What's sybtcl good for?

The sybtcl extension is by Tom Poindexter, a database programmer and all-round good guy. He is working with Oracle software lately, poor fellow. But he wrote an extension for tcl which uses the Sybase OpenClient library and permits you to open pipes to a SQL server, send SQL to it, and retrieve results. This extension can be picked up from the alcatel archive along with many others. sybtcl comes with manpages.

Sybtcl allows you to write embedded SQL applications using Tcl instead of C (or COBOL, ack!). Since Tcl is such a quick and easy language to develop in and Tk gives you the ability to write X11 windowing applications with that same ease and speed, this means that you can whack together GUI database applications very fast. The code is readable and easily modified, and the speed is quite acceptable for most normal database apps.
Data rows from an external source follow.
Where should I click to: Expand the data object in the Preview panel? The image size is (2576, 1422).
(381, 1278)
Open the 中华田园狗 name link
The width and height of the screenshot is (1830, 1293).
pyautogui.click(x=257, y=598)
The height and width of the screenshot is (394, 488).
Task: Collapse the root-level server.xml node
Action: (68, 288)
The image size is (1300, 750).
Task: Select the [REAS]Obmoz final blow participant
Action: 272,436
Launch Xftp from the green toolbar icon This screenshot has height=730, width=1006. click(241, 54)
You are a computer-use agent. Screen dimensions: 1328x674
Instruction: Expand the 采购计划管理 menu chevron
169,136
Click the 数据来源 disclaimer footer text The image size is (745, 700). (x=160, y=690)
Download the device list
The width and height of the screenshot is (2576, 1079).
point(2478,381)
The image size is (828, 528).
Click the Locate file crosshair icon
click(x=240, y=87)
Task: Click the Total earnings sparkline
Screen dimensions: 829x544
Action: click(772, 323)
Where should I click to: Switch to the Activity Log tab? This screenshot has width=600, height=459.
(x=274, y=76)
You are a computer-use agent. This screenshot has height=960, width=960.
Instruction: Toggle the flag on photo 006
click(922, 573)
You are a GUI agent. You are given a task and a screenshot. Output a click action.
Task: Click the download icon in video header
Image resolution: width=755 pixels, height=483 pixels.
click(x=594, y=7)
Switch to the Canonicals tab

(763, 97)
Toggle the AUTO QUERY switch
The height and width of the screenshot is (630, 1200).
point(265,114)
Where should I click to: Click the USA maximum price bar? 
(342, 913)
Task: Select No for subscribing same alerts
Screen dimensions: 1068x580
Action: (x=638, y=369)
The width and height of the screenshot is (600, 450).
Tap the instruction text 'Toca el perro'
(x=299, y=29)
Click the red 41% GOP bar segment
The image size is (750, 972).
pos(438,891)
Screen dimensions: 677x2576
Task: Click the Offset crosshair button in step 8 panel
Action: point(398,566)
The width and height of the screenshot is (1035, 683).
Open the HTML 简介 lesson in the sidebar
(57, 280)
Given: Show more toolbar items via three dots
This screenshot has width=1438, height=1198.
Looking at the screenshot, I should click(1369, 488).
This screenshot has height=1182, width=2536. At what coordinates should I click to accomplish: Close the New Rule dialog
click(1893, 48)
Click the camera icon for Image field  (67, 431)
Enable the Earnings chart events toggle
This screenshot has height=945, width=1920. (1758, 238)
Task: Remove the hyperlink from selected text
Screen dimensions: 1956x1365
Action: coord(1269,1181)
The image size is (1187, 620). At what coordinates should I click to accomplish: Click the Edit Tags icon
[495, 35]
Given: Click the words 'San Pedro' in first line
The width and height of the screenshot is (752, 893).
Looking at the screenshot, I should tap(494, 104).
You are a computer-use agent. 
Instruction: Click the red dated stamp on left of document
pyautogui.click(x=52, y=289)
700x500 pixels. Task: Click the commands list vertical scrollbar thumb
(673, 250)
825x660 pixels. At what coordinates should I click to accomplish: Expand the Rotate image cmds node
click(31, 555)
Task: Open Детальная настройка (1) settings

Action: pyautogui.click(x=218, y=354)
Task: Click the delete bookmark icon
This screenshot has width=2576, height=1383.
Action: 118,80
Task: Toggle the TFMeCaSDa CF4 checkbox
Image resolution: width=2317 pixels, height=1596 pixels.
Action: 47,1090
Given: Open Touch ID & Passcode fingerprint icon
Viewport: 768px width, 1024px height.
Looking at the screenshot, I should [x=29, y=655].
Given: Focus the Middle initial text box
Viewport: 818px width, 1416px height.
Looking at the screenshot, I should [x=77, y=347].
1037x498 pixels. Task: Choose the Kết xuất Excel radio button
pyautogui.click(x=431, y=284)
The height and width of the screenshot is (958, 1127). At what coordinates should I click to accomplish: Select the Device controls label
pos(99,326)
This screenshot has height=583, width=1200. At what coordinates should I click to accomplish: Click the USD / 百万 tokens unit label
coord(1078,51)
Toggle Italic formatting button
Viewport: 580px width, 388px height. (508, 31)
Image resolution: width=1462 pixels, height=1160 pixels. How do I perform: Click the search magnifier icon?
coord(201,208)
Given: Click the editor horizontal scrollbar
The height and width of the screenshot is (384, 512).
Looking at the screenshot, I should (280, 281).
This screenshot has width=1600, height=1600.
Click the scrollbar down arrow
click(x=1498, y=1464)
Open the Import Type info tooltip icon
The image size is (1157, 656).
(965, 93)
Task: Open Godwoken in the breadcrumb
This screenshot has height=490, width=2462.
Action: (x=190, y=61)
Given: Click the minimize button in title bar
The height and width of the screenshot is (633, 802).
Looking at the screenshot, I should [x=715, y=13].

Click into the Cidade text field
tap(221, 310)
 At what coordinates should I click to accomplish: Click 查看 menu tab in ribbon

Tom wrote an X11 interface for Sybase TSQL called wisql (Windowing ISQL) which I have remodelled extensively over the last year. My version is known as uco-wisql, and his is now known as "wisql-lite". uco-wisql is included in the sybtcl release, and you can get the latest version from my site: ftp.ucolick.org. (ftp.ucolick.org, in pub/UCOSYB)

Locally our OLTP sybase system uses a forms interface for data entry and browsing which was entirely written in Tcl/Tk and embedded SQL. It's quite robust, easy to modify, free, and less than 10K lines of code. Currently it offers about 75 different forms to users through a menu interface. See the fosql writeup for more details. We also have a sybase perfmeter which monitors server activity, written in Tcl/Tk. It's packaged with wisql.

If you combine sybtcl with tcl-dp (or the TclX interprocess extensions) you can write, for example, a SQL serving daemon which permits machines without DBlib support to submit SQL queries and have them resolved through your sybase server. I use it with tclXess to give users the ability to import data directly from Sybase into their spreadsheet. The sky's the limit.